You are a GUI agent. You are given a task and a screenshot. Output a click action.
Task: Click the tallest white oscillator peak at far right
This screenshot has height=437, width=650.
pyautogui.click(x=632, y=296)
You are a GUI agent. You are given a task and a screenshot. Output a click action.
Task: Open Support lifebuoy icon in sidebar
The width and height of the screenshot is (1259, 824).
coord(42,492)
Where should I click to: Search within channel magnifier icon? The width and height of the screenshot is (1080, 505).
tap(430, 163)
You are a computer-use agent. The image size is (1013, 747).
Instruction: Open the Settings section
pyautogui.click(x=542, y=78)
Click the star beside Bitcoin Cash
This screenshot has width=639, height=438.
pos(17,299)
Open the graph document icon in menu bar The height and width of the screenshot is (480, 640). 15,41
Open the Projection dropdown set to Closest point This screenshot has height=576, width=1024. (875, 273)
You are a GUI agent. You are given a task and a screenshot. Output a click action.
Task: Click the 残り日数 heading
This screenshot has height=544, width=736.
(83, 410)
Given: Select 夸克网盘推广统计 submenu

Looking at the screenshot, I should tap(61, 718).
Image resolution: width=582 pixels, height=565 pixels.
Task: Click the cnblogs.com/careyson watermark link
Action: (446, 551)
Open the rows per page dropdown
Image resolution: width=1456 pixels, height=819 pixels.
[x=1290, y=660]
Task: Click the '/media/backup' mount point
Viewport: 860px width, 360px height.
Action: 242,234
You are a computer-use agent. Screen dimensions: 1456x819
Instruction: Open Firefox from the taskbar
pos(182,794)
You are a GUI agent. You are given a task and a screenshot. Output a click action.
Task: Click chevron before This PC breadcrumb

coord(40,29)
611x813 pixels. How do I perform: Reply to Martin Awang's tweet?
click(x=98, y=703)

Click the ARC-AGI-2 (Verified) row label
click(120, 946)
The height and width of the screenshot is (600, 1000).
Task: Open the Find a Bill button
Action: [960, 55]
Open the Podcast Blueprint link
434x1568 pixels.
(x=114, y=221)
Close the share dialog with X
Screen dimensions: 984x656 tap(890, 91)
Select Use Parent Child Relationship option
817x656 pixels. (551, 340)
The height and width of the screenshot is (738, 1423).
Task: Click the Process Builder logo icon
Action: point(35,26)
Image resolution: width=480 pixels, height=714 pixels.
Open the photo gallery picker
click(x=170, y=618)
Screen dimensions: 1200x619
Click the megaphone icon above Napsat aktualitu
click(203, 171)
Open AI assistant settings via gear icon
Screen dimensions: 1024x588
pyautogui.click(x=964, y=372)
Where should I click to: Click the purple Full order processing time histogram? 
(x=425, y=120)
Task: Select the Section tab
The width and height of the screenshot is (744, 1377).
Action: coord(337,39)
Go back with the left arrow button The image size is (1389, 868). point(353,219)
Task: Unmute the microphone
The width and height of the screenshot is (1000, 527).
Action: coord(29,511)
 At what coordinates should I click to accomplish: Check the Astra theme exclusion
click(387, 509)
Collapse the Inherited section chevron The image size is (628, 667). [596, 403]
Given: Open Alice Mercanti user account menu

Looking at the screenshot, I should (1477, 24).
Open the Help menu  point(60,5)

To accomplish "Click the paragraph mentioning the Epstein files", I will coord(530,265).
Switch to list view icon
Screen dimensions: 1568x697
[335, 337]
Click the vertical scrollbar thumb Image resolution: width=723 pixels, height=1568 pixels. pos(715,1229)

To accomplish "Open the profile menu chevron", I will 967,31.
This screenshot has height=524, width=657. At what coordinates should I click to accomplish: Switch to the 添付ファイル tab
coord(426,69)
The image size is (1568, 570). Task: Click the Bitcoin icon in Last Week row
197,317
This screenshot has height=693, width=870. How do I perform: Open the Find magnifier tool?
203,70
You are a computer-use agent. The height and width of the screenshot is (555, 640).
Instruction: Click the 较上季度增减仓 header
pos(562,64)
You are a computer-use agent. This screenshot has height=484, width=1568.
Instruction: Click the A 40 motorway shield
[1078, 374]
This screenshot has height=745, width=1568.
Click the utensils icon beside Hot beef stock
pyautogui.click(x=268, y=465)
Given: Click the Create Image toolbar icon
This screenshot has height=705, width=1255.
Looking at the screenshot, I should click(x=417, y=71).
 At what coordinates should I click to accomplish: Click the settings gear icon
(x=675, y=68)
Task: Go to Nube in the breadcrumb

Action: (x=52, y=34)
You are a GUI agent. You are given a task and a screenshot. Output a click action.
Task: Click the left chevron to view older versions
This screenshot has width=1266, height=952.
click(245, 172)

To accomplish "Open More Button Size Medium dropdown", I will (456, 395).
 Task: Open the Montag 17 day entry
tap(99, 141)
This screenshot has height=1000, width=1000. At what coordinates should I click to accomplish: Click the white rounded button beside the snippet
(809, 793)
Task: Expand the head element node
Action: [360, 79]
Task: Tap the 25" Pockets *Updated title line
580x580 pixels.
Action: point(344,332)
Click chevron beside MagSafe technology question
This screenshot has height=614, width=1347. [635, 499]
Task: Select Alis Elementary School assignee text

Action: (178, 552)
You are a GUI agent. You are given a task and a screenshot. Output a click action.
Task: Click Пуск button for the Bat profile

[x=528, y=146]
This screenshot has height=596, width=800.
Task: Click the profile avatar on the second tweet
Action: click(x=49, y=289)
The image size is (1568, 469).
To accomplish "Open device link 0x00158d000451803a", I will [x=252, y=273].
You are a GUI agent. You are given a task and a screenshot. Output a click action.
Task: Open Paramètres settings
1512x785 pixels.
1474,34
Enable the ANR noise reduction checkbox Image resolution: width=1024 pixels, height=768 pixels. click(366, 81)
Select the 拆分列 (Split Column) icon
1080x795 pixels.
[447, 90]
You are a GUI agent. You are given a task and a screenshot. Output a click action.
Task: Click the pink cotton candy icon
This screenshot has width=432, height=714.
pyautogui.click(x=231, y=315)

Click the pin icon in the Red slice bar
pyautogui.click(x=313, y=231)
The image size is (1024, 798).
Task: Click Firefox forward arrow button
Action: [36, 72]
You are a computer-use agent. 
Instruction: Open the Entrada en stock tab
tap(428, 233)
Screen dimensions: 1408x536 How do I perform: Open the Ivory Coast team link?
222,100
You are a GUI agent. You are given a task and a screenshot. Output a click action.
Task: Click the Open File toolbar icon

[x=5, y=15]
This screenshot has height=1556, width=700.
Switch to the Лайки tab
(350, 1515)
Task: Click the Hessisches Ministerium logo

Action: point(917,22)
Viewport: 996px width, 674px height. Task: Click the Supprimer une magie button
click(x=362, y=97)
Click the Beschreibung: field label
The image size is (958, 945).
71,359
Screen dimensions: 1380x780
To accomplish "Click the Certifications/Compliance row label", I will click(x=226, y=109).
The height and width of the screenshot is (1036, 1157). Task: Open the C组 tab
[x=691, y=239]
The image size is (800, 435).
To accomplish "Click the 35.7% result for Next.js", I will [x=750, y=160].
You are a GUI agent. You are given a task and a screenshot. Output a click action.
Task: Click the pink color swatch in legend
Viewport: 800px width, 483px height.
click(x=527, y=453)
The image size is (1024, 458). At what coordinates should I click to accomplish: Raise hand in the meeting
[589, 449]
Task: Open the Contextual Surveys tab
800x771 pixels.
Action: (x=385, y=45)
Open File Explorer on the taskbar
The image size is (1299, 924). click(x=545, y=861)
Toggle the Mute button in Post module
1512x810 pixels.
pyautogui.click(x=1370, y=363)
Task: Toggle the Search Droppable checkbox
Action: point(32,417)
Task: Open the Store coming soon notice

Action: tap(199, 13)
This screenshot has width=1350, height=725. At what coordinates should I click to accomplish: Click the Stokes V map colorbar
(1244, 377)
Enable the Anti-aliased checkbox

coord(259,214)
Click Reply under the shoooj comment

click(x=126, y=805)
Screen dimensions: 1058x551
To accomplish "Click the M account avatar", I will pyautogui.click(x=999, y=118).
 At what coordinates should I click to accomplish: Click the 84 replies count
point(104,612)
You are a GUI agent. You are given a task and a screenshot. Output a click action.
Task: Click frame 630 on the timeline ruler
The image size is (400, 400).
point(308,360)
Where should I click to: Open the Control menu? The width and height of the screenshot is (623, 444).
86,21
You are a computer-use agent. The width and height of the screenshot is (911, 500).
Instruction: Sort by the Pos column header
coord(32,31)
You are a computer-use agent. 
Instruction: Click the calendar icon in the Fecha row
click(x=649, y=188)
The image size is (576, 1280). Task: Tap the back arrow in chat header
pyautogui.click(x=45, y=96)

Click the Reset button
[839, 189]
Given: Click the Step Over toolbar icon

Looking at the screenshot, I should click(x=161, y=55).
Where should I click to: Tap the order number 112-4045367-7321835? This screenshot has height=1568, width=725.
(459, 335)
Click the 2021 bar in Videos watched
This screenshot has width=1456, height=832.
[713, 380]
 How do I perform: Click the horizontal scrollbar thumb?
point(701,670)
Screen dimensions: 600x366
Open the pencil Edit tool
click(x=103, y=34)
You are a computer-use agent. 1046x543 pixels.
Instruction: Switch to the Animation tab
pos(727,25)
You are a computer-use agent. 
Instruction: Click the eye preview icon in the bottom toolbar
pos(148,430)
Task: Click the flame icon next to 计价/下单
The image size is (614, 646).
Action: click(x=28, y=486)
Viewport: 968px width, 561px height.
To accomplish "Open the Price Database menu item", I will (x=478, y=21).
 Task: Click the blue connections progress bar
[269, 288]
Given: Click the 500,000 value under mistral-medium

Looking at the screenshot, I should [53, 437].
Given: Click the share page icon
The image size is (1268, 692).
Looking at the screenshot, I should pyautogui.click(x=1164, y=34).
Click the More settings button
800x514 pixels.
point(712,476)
□ □ □
--- Exercise instructions ---
What is needed is each line from the records with the word "dropdown" in it.

--- Answer space ---
Open the Projection dropdown set to Closest point This screenshot has height=576, width=1024. (875, 273)
Open the rows per page dropdown
To accomplish "Open More Button Size Medium dropdown", I will (456, 395).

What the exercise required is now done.